Per timore di ritorsioni. Ma quello che avete scritto è vero e sono pronto a confermarlo davanti a un giudice. Se un’autorità di controllo mette piede qui dentro, visiona i libri contabili, trova da sola tutte le conferme.
Ha motivi di astio personale, professionale o politico nei confronti di De Luca e Calderone?
Assolutamente no. Anzi, sono ammirato: hanno portato la categoria oltre il livello di altri ordini professionali, dentro al ministero e addirittura in cima. Il problema è come sono riusciti a farlo.
Ce lo dica lei.
Il dissenso non è ammesso. Se c’è, viene sradicato o cooptato. Della serie, “vieni nella cerchia che i benefici ce li hai anche tu”. Vale per tanti consiglieri dell’Ordine ma anche per le collaborazioni: per un corso di formazione c’è chi in due ore mette in tasca 1.500 euro. Esistono fatture fino a 1.000 euro per video-collegamenti di mezzora. Molti si sono arricchiti, tra protetti, amici e tanti parenti. C’è un uso contro ogni etica delle risorse.
Oggi il personale fa quadrato attorno ai vertici.
Hanno paura, sono stati indotti a firmare una lettera di solidarietà contro i vostri articoli, ma quel giorno in sede c’era la ministra in persona. Calderone e De Luca stanno cercando di farsi scudo della categoria, accreditando una campagna di odio contro i consulenti del lavoro. Invece è il contrario: il problema sono loro e quello che fanno con le quote dei 26 mila iscritti. Se solo sapessero come vengono usati i loro soldi.
Riferiscono di un “clima aziendale piacevole”.
Certo, nessuno ti dirà che durante il Covid lo smart working veniva negato e chi protestava ha pagato le conseguenze. De Luca si è opposto fino a quando il ministero della Funzione pubblica non lo ha reso obbligatorio. C’era gente che girava con l’autocertificazione pur potendo lavorare da casa e invece doveva venire qui per forza a suo rischio e pericolo. Più d’uno se n’è andato per questo.
Gli esposti tirano in ballo anche le fondazioni.
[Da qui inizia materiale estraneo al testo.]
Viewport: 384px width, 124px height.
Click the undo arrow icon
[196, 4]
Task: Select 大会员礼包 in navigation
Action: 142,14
Il Consiglio è un ente pubblico, non può fare ciò che vuole. La Fondazione, invece, emanazione del Consiglio e da questo finanziata, di fatto non ha controlli. Così se da una parte devi assumere tramite concorso, lo fai dall’altra dove prendi chi vuoi e magari lo fai lavorare per il Consiglio. La Fondazione serve a mettere una pezza ovunque. Anche la divisione tra la fondazione non profit e la Srl, di cui avete scritto, è fatta proprio per assumere e licenziare più liberamente. Ma soprattutto è una cassa di riserva per ogni evenienza.
Gli esposti citano “spese folli”.
Avete scritto del brindisi di Natale al ministero pagato dalla Fondazione. Qui è sempre stato così: cene nei locali più esclusivi di Roma, feste dai costi altissimi, con i rappresentanti dei consigli provinciali, da Trento a Palermo. Spesso momenti conviviali utili a rinsaldare rapporti col vertice, per premiare la loro fedeltà. Ma a pagare sono le quote di tutti gli iscritti.
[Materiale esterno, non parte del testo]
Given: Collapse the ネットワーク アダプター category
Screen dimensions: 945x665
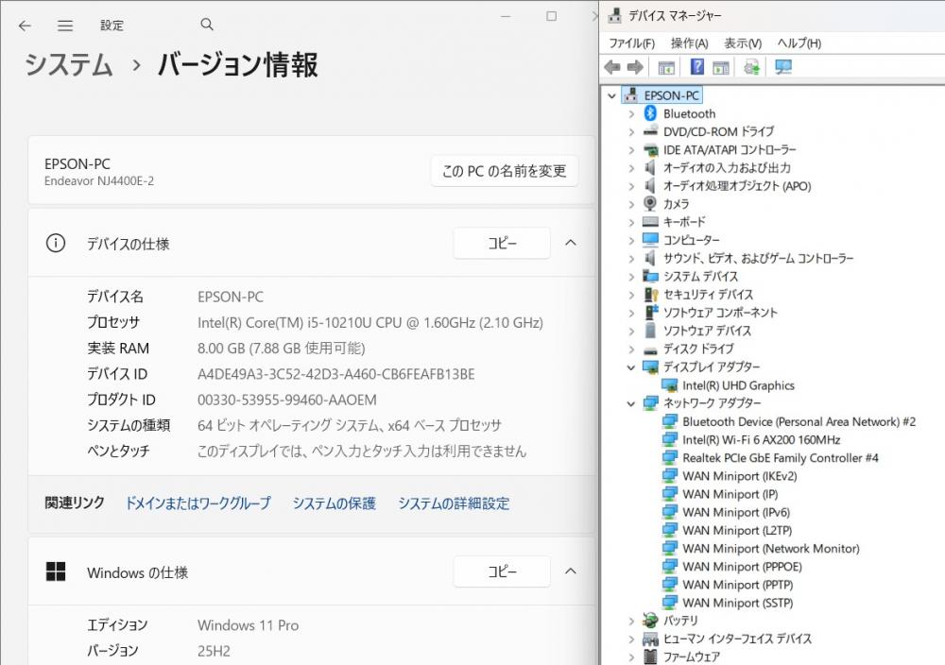Looking at the screenshot, I should click(631, 403).
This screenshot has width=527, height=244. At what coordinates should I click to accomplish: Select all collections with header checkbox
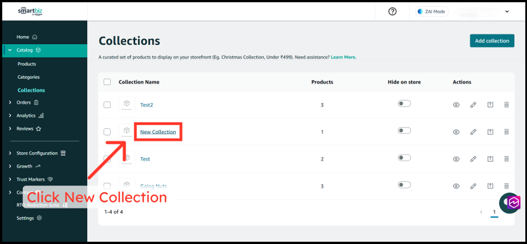(107, 82)
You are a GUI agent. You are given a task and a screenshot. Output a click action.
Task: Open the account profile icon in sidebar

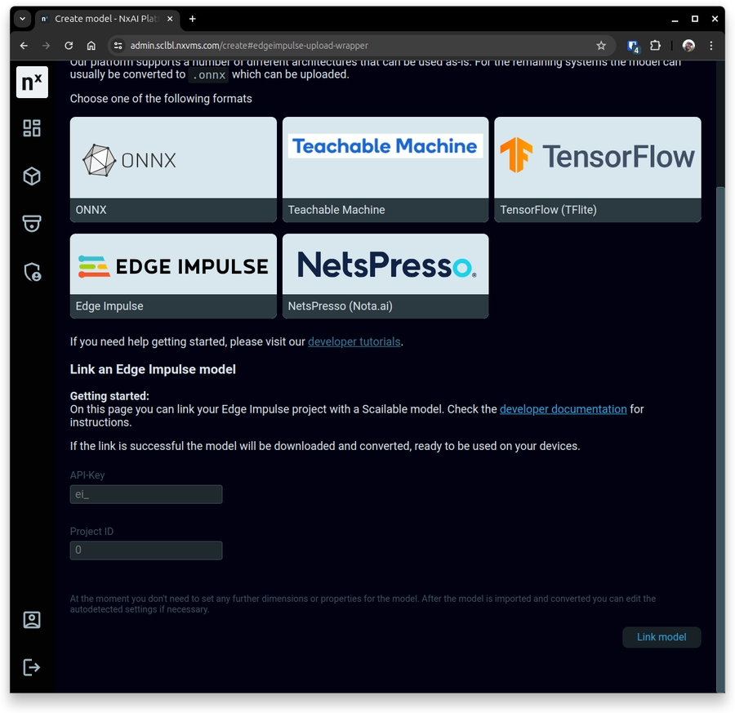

Lei sa di “parenti a libro paga della Fondazione”?
C’è il genero della ministra, “esperto della Fondazione”, che è sempre qui. Suo cognato, un avvocato che non figura da nessuna parte, ma prende gettoni e rimborsi. Poi i figli di lui. Una dà una mano all’ufficio stampa negli eventi, anche all’ultimo Festival del lavoro di Bologna.
C’è anche altro?
Le spese personali. La segretaria della presidente spesso usciva e andava in via del Corso a comprare borse o foulard da Fendi o Gucci. Costavano 500? Strisciava la carta e portava lo scontrino alla contabilità. In un ente pubblico non si può fare.
Con l’ex presidente ministra è cambiato qualcosa?
Tutto è peggiorato. Ricordo che quando il direttore generale del Consiglio nazionale era Paolo Pennesi, l’Anac chiese chiarimenti perché era anche un dirigente del ministero del Lavoro, che deve vigilare sul Consiglio. Lui se ne andò e assunse altri incarichi altrove. Quello che sempre mi domando è: se era un problema per un dirigente del ministero, oggi che lei è ministra e il marito presidente, va tutto bene? Non c’è più incompatibilità?